Georgian painter and poet (1931–2010)

Vladimir (Lado) Osmanis Dze Seidishvili (also spelled Seidashvili) (21 January 1931, Batumi, Georgia – 27 February 2010) was a Georgian painter and poet.

In 1956, Seidishvili studied at the Tbilisi Fine Arts Academy, finishing in 1962 with a diploma as a graphic artist. That year, he began working at Batumi's national press as an artist-editor. He also wrote poetry, plays, and made stage scenery for the theater. He did so for the plays "Seventh Sky", "Innocent Eye", and "Brave Soldier Shveiko".

Seidishvili himself characterized his work as mainly expressionistic, though, like many artists from the Soviet era, he painted his early works in the Severe or Rough style, sometimes called "Ugly Realism". It reflects the concept of "narodnost", which essentially means that a work of art should be "national in style and socialist in content". At the same time, in Seidishvili's works one can see an archaic native treatment in the almond eyes of his characters, graceful outlining of their figures, and a frieze-like quality of composition.
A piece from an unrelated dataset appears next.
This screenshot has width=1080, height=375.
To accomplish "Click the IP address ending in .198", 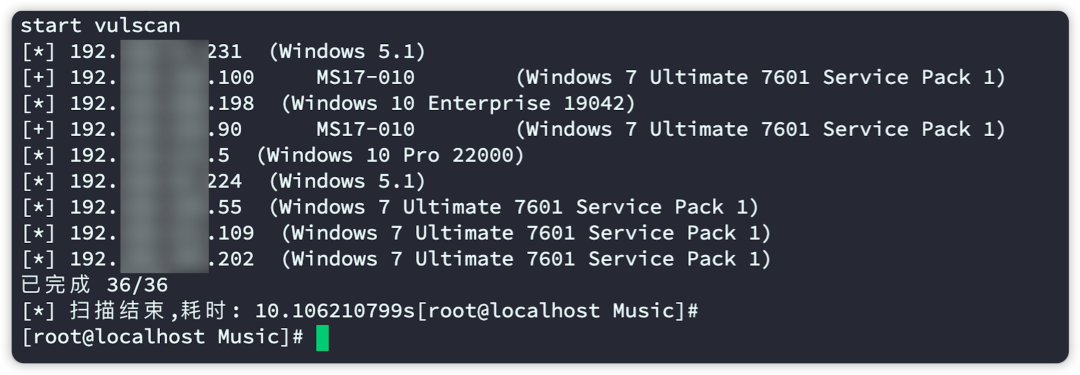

The artist admits: "There was always an optimistic light in my works. I've always believed that good times would come."

One of Seidishvili's original works, The Workers From Batumi, (1966) can be viewed in the Springville Museum of Art in Utah.
This work is also featured in the book Hidden Treasures: Russian and Soviet Impressionism by Vern Swanson (2001).

Lado Seidishvili’s published poetry books include Poems (1961), Sun Noises (1963), Wreath of Sonnets (1972), Elesa (1969), Adam’s Apple (1995), Poems (2001), and Requiem (2005).

Lado Seidishvili died on February 27, 2010, and is interred in the pantheon for celebrated citizens in Batumi, Georgia.